In this study, MGIT 960, MODS assay and NRA were highly sensitive and specific, and faster for fluoroquinolone susceptibility testing than the PM. Identifying fluoroquinolone resistance in M. tuberculosis is increasingly important as fluoroquinolones undergo evaluation as first-line tuberculosis therapy and remain a crucial drug for treatment of drug-resistant tuberculosis. Advancing and standardizing the use of these methods for fluoroquinolone susceptibility testing in M. tuberculosis are necessary and will be an important tool in the treatment of tuberculosis.

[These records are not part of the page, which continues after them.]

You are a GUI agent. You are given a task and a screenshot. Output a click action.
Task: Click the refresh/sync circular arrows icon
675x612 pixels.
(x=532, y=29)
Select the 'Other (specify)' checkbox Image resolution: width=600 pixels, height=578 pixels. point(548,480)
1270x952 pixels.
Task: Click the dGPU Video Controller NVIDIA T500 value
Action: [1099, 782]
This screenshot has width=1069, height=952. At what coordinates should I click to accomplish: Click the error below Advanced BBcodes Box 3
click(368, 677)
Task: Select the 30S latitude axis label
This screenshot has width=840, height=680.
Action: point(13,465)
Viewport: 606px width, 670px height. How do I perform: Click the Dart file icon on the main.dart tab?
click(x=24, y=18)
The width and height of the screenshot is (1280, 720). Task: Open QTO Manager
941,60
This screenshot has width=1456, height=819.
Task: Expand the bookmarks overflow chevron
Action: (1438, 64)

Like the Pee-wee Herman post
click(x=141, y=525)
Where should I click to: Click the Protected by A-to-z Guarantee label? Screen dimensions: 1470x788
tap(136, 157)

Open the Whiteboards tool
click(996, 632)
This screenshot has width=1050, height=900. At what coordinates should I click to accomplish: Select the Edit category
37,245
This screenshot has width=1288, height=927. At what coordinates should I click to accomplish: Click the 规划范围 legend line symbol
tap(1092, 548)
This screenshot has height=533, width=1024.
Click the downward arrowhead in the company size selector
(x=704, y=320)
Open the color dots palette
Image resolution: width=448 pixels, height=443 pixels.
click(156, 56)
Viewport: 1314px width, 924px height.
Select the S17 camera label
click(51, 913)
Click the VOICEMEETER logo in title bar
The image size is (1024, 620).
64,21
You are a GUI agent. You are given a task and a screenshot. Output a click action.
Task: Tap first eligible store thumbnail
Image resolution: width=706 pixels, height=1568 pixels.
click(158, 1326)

The work was supported by National Institute of Health grants NIAID R01 AI 063200, NIAID K24 AI 65298 and KL2 RR024977-02.
None to declare.
We thank Howard Price for preparing media plates for susceptibility testing and Jon Warkentin, MD, MPH, and David Smalley, PhD, at the Tennessee Department of Health for their support and advice. We thank Bayer Corporation for providing moxifloxacin powder for susceptibility testing. These data were presented in part at the American Society of Microbiology Annual Meeting, Boston, MA, USA, 5 June 2008. Abstract #U-087.